Deep Learning and Neural Network with kero 1. PART 1: preparing data 2. PART 2: train model and plot its progress

*kero version 0.6.2*

*Note: this is still at an experimental phase. User interface will not be very friendly yet 😦*

*Figure 1. (Top) The plot of MSE value over 1000 epochs of training. (Bottom) Horizontal axis labels each data point (we have 24 data points in this post). Vertical axis labels the norm value. The red dot is the norm value after the training, and the blue circle is the norm value before the training. Ideally, a good training will cause the red dot to move to 0. At a data point with 0 norm, the neural network is predicting the value accurately, exactly.*

We continue from PART 1. Note that at the end of this post, the implementation is still not geared towards practical usage or ease of application. Indeed, this is still at the stage of research: we will do, for example, speed testing etc.

**Update** : development is discontinued. It has been a good practice, but it will certainly be more productive to use available API such as tensorflow and pytorch. Do check them out!

### Loading data

Consider SECTION 1 of **testNNupdater2C.py. **Using* prep()* defined in **testNNupdater2aux.py** from PART 1, we load all the necessary items, including training data (*input_set)* and its corresponding true output (*Y0_set*) and the neural network object. Note that for every run, *Y0_set* **is randomized**.

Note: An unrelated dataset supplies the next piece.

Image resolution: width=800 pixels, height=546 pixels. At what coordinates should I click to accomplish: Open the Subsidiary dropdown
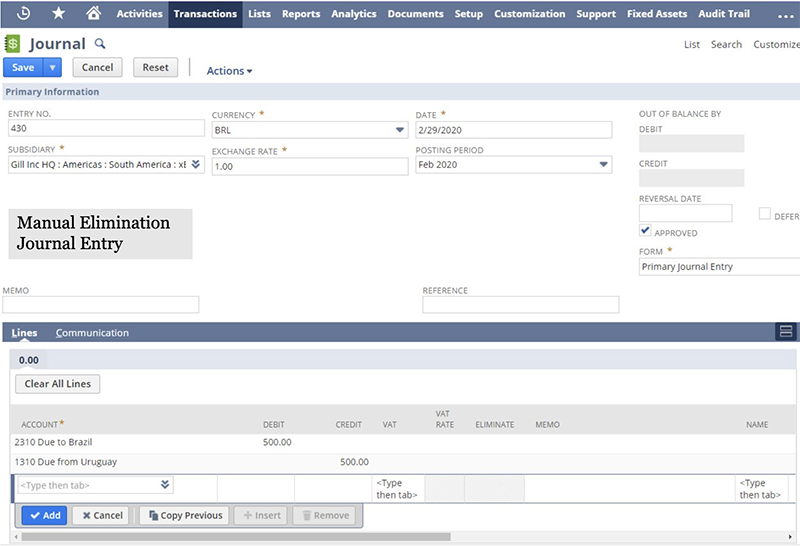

### Training Neural Network Model

Now consider SECTION 2 of **testNNupdater2C.py. **We initiate the object that trains the model, called *NetworkUpdater()*. Three functions are called:

- set_settings(), This will set what kind of gradient descent scheme we want. For now, we follow regular stochastic gradient descent.
- set_training_data(). We will feed our training data into this function.
- set_neural_network(). We put in the neural network that we want to train into our updater object via this function.

Some concepts here, including number of epochs, batch size, regular stochastic gradient descent can be found in the note I wrote, here. Cheers!

We are in SECTION 3 now. Basically, start training! This is done using update_wb() function, which is the heart of our neural network training.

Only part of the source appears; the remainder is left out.